HOW TO COMPLETE THIS TASK. Make an exact copy of all the entries shown below.

RECORD EXCERPTS.
□ □ □

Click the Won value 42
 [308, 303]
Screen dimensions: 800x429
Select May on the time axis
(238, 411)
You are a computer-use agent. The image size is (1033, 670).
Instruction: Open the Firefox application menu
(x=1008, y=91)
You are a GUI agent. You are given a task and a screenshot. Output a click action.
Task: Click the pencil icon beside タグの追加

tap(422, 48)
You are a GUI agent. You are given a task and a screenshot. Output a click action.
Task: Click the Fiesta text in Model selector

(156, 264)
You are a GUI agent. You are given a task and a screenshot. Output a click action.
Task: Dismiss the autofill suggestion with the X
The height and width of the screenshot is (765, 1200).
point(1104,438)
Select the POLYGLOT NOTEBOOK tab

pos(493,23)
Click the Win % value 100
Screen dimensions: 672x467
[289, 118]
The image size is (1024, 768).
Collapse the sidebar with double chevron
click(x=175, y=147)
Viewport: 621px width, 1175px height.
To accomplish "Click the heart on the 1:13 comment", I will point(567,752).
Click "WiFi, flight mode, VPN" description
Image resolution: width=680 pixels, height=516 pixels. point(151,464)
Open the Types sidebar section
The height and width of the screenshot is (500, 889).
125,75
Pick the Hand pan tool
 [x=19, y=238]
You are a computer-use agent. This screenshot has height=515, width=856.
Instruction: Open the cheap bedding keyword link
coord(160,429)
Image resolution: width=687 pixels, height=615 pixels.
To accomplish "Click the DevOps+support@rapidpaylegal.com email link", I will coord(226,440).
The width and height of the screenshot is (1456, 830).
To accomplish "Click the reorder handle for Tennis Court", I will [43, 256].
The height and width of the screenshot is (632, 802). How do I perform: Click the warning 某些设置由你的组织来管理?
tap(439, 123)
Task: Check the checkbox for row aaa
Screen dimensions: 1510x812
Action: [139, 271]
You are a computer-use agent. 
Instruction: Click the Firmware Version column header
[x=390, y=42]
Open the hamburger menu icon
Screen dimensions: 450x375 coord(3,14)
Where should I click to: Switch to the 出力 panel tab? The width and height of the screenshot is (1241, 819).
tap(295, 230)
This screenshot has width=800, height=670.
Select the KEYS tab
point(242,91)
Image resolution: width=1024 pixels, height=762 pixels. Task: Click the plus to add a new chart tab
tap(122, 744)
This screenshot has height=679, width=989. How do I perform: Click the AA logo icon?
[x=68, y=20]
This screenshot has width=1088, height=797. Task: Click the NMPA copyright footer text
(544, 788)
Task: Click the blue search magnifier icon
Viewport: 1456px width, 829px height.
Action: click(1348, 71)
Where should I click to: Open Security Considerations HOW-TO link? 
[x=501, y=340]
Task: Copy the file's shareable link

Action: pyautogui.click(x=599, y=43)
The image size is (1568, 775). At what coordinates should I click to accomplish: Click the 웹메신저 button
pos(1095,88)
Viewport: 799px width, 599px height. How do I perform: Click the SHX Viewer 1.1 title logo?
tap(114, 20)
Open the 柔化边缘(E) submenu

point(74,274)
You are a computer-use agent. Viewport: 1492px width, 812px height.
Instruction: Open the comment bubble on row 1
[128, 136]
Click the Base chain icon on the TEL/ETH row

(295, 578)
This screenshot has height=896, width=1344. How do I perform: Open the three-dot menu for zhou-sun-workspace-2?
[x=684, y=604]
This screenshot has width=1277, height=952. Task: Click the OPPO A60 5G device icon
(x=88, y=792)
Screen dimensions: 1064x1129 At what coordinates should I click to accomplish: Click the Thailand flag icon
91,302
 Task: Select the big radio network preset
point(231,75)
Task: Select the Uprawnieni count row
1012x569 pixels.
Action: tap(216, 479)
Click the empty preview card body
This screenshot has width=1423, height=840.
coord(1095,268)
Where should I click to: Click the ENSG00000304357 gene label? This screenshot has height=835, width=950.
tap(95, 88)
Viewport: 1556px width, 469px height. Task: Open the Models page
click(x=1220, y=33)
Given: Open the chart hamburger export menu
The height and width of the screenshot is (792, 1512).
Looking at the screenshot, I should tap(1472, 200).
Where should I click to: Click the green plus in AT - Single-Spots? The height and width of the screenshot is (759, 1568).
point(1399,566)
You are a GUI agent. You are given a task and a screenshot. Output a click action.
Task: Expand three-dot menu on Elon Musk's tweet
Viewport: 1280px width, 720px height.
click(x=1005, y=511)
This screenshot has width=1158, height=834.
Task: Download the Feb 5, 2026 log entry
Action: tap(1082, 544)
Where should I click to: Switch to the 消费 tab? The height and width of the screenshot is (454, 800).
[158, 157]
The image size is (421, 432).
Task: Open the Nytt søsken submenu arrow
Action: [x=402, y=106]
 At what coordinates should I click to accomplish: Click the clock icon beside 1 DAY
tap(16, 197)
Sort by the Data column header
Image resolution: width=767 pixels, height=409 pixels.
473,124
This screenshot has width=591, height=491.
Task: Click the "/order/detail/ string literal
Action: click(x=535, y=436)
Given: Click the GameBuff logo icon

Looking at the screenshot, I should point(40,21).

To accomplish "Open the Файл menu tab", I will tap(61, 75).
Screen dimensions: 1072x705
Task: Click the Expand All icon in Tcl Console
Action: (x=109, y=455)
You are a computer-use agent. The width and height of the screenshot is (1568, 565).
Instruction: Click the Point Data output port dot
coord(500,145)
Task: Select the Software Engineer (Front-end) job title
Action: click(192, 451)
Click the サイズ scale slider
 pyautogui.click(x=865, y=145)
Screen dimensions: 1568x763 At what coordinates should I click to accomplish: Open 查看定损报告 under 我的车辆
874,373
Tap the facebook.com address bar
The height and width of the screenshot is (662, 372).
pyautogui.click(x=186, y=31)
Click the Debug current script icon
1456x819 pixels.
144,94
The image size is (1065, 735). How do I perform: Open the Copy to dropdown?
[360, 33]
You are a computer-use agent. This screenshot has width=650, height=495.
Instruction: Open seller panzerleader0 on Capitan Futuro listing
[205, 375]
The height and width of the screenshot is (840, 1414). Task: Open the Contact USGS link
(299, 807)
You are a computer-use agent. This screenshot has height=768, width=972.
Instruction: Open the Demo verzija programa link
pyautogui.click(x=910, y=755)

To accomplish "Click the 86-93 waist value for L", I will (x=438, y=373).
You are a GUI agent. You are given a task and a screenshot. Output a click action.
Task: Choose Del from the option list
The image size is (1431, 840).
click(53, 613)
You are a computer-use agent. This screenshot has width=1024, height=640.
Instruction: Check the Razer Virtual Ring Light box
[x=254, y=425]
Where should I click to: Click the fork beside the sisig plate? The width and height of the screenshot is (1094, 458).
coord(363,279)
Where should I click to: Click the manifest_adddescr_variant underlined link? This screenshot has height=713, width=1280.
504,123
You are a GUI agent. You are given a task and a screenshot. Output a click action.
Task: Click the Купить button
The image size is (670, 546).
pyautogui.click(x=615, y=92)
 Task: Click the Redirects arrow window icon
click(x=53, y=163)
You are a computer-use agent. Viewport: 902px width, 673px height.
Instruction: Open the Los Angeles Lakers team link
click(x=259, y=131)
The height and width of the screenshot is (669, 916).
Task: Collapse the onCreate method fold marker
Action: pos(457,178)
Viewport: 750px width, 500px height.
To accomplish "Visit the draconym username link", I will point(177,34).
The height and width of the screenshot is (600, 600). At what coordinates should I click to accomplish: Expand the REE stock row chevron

□ □ □

EXERCISE SOLUTION.
Click the Won value 42
 [308, 303]
Screen dimensions: 800x429
Select May on the time axis
(238, 411)
You are a computer-use agent. The image size is (1033, 670).
Instruction: Open the Firefox application menu
(x=1008, y=91)
You are a GUI agent. You are given a task and a screenshot. Output a click action.
Task: Click the pencil icon beside タグの追加

tap(422, 48)
You are a GUI agent. You are given a task and a screenshot. Output a click action.
Task: Click the Fiesta text in Model selector

(156, 264)
You are a GUI agent. You are given a task and a screenshot. Output a click action.
Task: Dismiss the autofill suggestion with the X
The height and width of the screenshot is (765, 1200).
point(1104,438)
Select the POLYGLOT NOTEBOOK tab

pos(493,23)
Click the Win % value 100
Screen dimensions: 672x467
[289, 118]
The image size is (1024, 768).
Collapse the sidebar with double chevron
click(x=175, y=147)
Viewport: 621px width, 1175px height.
To accomplish "Click the heart on the 1:13 comment", I will point(567,752).
Click "WiFi, flight mode, VPN" description
Image resolution: width=680 pixels, height=516 pixels. point(151,464)
Open the Types sidebar section
The height and width of the screenshot is (500, 889).
125,75
Pick the Hand pan tool
 [x=19, y=238]
You are a computer-use agent. This screenshot has height=515, width=856.
Instruction: Open the cheap bedding keyword link
coord(160,429)
Image resolution: width=687 pixels, height=615 pixels.
To accomplish "Click the DevOps+support@rapidpaylegal.com email link", I will coord(226,440).
The width and height of the screenshot is (1456, 830).
To accomplish "Click the reorder handle for Tennis Court", I will [43, 256].
The height and width of the screenshot is (632, 802). How do I perform: Click the warning 某些设置由你的组织来管理?
tap(439, 123)
Task: Check the checkbox for row aaa
Screen dimensions: 1510x812
Action: [139, 271]
You are a computer-use agent. 
Instruction: Click the Firmware Version column header
[x=390, y=42]
Open the hamburger menu icon
Screen dimensions: 450x375 coord(3,14)
Where should I click to: Switch to the 出力 panel tab? The width and height of the screenshot is (1241, 819).
tap(295, 230)
This screenshot has width=800, height=670.
Select the KEYS tab
point(242,91)
Image resolution: width=1024 pixels, height=762 pixels. Task: Click the plus to add a new chart tab
tap(122, 744)
This screenshot has height=679, width=989. How do I perform: Click the AA logo icon?
[x=68, y=20]
This screenshot has width=1088, height=797. Task: Click the NMPA copyright footer text
(544, 788)
Task: Click the blue search magnifier icon
Viewport: 1456px width, 829px height.
Action: click(1348, 71)
Where should I click to: Open Security Considerations HOW-TO link? 
[x=501, y=340]
Task: Copy the file's shareable link

Action: pyautogui.click(x=599, y=43)
The image size is (1568, 775). At what coordinates should I click to accomplish: Click the 웹메신저 button
pos(1095,88)
Viewport: 799px width, 599px height. How do I perform: Click the SHX Viewer 1.1 title logo?
tap(114, 20)
Open the 柔化边缘(E) submenu

point(74,274)
You are a computer-use agent. Viewport: 1492px width, 812px height.
Instruction: Open the comment bubble on row 1
[128, 136]
Click the Base chain icon on the TEL/ETH row

(295, 578)
This screenshot has height=896, width=1344. How do I perform: Open the three-dot menu for zhou-sun-workspace-2?
[x=684, y=604]
This screenshot has width=1277, height=952. Task: Click the OPPO A60 5G device icon
(x=88, y=792)
Screen dimensions: 1064x1129 At what coordinates should I click to accomplish: Click the Thailand flag icon
91,302
 Task: Select the big radio network preset
point(231,75)
Task: Select the Uprawnieni count row
1012x569 pixels.
Action: tap(216, 479)
Click the empty preview card body
This screenshot has width=1423, height=840.
coord(1095,268)
Where should I click to: Click the ENSG00000304357 gene label? This screenshot has height=835, width=950.
tap(95, 88)
Viewport: 1556px width, 469px height. Task: Open the Models page
click(x=1220, y=33)
Given: Open the chart hamburger export menu
The height and width of the screenshot is (792, 1512).
Looking at the screenshot, I should tap(1472, 200).
Where should I click to: Click the green plus in AT - Single-Spots? The height and width of the screenshot is (759, 1568).
point(1399,566)
You are a GUI agent. You are given a task and a screenshot. Output a click action.
Task: Expand three-dot menu on Elon Musk's tweet
Viewport: 1280px width, 720px height.
click(x=1005, y=511)
This screenshot has width=1158, height=834.
Task: Download the Feb 5, 2026 log entry
Action: tap(1082, 544)
Where should I click to: Switch to the 消费 tab? The height and width of the screenshot is (454, 800).
[158, 157]
The image size is (421, 432).
Task: Open the Nytt søsken submenu arrow
Action: [x=402, y=106]
 At what coordinates should I click to accomplish: Click the clock icon beside 1 DAY
tap(16, 197)
Sort by the Data column header
Image resolution: width=767 pixels, height=409 pixels.
473,124
This screenshot has width=591, height=491.
Task: Click the "/order/detail/ string literal
Action: click(x=535, y=436)
Given: Click the GameBuff logo icon

Looking at the screenshot, I should point(40,21).

To accomplish "Open the Файл menu tab", I will tap(61, 75).
Screen dimensions: 1072x705
Task: Click the Expand All icon in Tcl Console
Action: (x=109, y=455)
You are a computer-use agent. The width and height of the screenshot is (1568, 565).
Instruction: Click the Point Data output port dot
coord(500,145)
Task: Select the Software Engineer (Front-end) job title
Action: click(192, 451)
Click the サイズ scale slider
 pyautogui.click(x=865, y=145)
Screen dimensions: 1568x763 At what coordinates should I click to accomplish: Open 查看定损报告 under 我的车辆
874,373
Tap the facebook.com address bar
The height and width of the screenshot is (662, 372).
pyautogui.click(x=186, y=31)
Click the Debug current script icon
1456x819 pixels.
144,94
The image size is (1065, 735). How do I perform: Open the Copy to dropdown?
[360, 33]
You are a computer-use agent. This screenshot has width=650, height=495.
Instruction: Open seller panzerleader0 on Capitan Futuro listing
[205, 375]
The height and width of the screenshot is (840, 1414). Task: Open the Contact USGS link
(299, 807)
You are a computer-use agent. This screenshot has height=768, width=972.
Instruction: Open the Demo verzija programa link
pyautogui.click(x=910, y=755)

To accomplish "Click the 86-93 waist value for L", I will (x=438, y=373).
You are a GUI agent. You are given a task and a screenshot. Output a click action.
Task: Choose Del from the option list
The image size is (1431, 840).
click(53, 613)
You are a computer-use agent. This screenshot has width=1024, height=640.
Instruction: Check the Razer Virtual Ring Light box
[x=254, y=425]
Where should I click to: Click the fork beside the sisig plate? The width and height of the screenshot is (1094, 458).
coord(363,279)
Where should I click to: Click the manifest_adddescr_variant underlined link? This screenshot has height=713, width=1280.
504,123
You are a GUI agent. You are given a task and a screenshot. Output a click action.
Task: Click the Купить button
The image size is (670, 546).
pyautogui.click(x=615, y=92)
 Task: Click the Redirects arrow window icon
click(x=53, y=163)
You are a computer-use agent. Viewport: 902px width, 673px height.
Instruction: Open the Los Angeles Lakers team link
click(x=259, y=131)
The height and width of the screenshot is (669, 916).
Task: Collapse the onCreate method fold marker
Action: pos(457,178)
Viewport: 750px width, 500px height.
To accomplish "Visit the draconym username link", I will point(177,34).
The height and width of the screenshot is (600, 600). At what coordinates should I click to accomplish: Expand the REE stock row chevron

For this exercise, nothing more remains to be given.